Exercise text |
....

Revision as of 21:48, 7 September 2006

This page contains a list of all the main research activities the use PRLT as a framework for development and experiments.

Contents

Portfolio Management and Trading Optimization

This project aims to study the application of Reinforcement Learning techniques to portfolio management and trading optimization.

Portfolio Management (also called asset management) is the management of a set of assets whose main goal is to meet the requirements provided by the investors. Although this field has been studied since ten years, most of the research (both in machine learning and statistics) is focused on the provision of means for the analysis of the market, estimation of financial trends and monitoring of investments.

On the other hand, many characteristics of the problem of portfolio management (e.g., the final goal can be achieved through a sequence of actions, the inverstor objective is to maximize the global benefit and not only the instant one) can be effectively dealt with by Reinforcement Learning techniques as proved by recenent works on trading optimization in the NASDAQ market.

The main goal of this research project is to analyze the characteristics of the portfolio management problems and understand when Reinforcement Learning techniques can be applied to directly manage the composition of the portfolio and improve the benefits for the investors. In particular, we will apply traditional RL algorithms and function approximators for the management of a single asset and we will exploit hierarchical decomposition techniques for the management of a set of heterogeneous assets.

....

Provided information |
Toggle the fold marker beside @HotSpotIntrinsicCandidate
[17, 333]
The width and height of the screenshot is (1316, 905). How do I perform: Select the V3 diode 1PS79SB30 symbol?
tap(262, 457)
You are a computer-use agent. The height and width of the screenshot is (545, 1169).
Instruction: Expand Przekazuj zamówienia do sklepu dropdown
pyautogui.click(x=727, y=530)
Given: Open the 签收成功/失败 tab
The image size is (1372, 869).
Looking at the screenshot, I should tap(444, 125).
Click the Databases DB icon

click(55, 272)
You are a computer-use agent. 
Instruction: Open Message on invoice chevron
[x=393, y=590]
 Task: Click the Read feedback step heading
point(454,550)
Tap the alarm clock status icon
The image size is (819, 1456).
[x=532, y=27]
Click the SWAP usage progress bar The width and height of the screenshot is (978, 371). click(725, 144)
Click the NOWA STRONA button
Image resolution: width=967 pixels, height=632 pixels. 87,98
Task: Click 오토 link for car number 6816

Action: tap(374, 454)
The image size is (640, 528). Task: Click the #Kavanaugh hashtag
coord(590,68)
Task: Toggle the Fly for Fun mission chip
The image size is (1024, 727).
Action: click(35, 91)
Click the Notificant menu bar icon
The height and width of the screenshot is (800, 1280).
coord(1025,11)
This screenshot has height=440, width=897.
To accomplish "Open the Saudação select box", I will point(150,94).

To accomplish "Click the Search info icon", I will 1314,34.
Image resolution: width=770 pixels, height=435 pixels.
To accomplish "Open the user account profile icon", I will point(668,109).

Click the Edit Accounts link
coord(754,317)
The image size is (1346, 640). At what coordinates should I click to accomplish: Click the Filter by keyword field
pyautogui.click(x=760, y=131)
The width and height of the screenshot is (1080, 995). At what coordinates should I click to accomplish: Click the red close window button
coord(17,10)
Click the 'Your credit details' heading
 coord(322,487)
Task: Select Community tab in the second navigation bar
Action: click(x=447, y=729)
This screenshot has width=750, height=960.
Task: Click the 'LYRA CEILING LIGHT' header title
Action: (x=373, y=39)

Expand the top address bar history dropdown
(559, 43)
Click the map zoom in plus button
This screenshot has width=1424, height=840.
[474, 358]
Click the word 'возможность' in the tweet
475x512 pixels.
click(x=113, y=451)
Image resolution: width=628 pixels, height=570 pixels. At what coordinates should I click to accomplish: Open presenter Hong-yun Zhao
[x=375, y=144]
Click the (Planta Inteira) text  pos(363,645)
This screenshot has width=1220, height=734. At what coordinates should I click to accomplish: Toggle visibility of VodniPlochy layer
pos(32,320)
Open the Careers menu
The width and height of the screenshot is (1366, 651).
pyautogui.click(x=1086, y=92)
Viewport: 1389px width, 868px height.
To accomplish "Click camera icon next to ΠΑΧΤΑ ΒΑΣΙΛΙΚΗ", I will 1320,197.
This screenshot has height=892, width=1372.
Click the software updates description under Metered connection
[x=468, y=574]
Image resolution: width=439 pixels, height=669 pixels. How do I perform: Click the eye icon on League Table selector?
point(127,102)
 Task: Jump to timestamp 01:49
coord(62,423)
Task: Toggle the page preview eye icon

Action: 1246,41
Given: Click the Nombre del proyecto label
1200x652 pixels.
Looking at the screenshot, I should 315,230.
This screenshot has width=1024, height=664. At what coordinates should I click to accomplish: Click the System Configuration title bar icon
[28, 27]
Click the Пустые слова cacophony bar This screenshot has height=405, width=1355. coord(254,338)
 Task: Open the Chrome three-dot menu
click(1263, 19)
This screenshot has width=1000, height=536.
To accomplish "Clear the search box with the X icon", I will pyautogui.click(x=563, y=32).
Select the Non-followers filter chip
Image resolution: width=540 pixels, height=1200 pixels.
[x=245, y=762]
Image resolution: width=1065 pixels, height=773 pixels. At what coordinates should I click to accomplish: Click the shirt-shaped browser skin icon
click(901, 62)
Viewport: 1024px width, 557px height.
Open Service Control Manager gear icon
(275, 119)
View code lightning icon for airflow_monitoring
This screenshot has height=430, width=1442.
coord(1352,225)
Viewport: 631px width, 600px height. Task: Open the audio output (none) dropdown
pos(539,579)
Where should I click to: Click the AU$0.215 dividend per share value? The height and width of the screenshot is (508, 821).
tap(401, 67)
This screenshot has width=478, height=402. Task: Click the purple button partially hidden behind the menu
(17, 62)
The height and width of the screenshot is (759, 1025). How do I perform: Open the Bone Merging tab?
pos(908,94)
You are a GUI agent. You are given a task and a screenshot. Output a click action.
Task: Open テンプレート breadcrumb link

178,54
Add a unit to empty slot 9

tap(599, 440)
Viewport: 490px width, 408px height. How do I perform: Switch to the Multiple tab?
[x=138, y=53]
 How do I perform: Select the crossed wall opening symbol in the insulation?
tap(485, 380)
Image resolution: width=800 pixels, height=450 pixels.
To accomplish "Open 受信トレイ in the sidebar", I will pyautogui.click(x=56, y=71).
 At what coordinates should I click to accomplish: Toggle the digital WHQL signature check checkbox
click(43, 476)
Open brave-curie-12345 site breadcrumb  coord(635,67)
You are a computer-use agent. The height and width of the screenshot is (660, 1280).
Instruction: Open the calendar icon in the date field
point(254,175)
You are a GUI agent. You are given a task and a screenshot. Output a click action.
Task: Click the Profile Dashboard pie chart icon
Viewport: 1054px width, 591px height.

....

Exercise requirements |
1. Decide whether each statement agrees with the PRLT research page. Answer yes or no for (a), (b) and (c), and quote the exact words from the page that decide each one.
(a) The project plans to use hierarchical decomposition techniques to manage a set of heterogeneous assets.
(b) Portfolio management is also known as asset management.
(c) Most research in the field has focused on directly managing the composition of a portfolio.
2. According to the PRLT research page, in which market did recent work on trading optimization take place?
3. Please carry on the PRLT research page from its last sentence with the next part of the text.

List of answers |
1.
(a) Yes: "we will exploit hierarchical decomposition techniques for the management of a set of heterogeneous assets"
(b) Yes: "Portfolio Management (also called asset management)"
(c) No: "most of the research (both in machine learning and statistics) is focused on the provision of means for the analysis of the market, estimation of financial trends and monitoring of investments"

2. The NASDAQ market.

3.
Function Approximation in Reinforcement Learning

This project aims to analyze the effects of function approximation techniques on Reinforcement Learning algorithms from a theoretical and experimental point of view.

Reinforcement Learning algorithms suffer from the curse of dimensionality and it is often unfeasible to deal with problems characterized by huge state and action spaces. Therefore, function approximation techniques (e.g., state aggregation, neural networks and so forth) are usually applied to learn an accurate approximation of the (action) value function with few parameters. Although function approximation has been widely applied to RL problems, many theoretical and practical issues are still open.

This research project aims at the analysis of theoretical issues such as convergence and optimality and at the development of novel algorithms that incrementally adapt their structure according to the characteristics of the problem at hand.

Intrinisically Motivated Reinforcement Learning

This project aims to design algorithms that mimic the development process of human being and animal puppies.

The main hypothesis of Reinforcement Learning is that a reinforcement signal is provided to the agent by a critic in the environment. On the other hand, human beings often learn without a direct and explicit reinforcement from the surrounding environment but they act guided by an intrinsic motivation at reaching one goal. This mechanism has been proven to be at the basis of many development processes in human beings and animal puppies. Recently, the Intrinsically Motivated Reinforcement Learning (IMRL) has been proposed as a framework to explain some of the development mechanisms that lead humans to develop skills and abilities through a direct interaction with the envirionment and guided by an intrinsic motivation.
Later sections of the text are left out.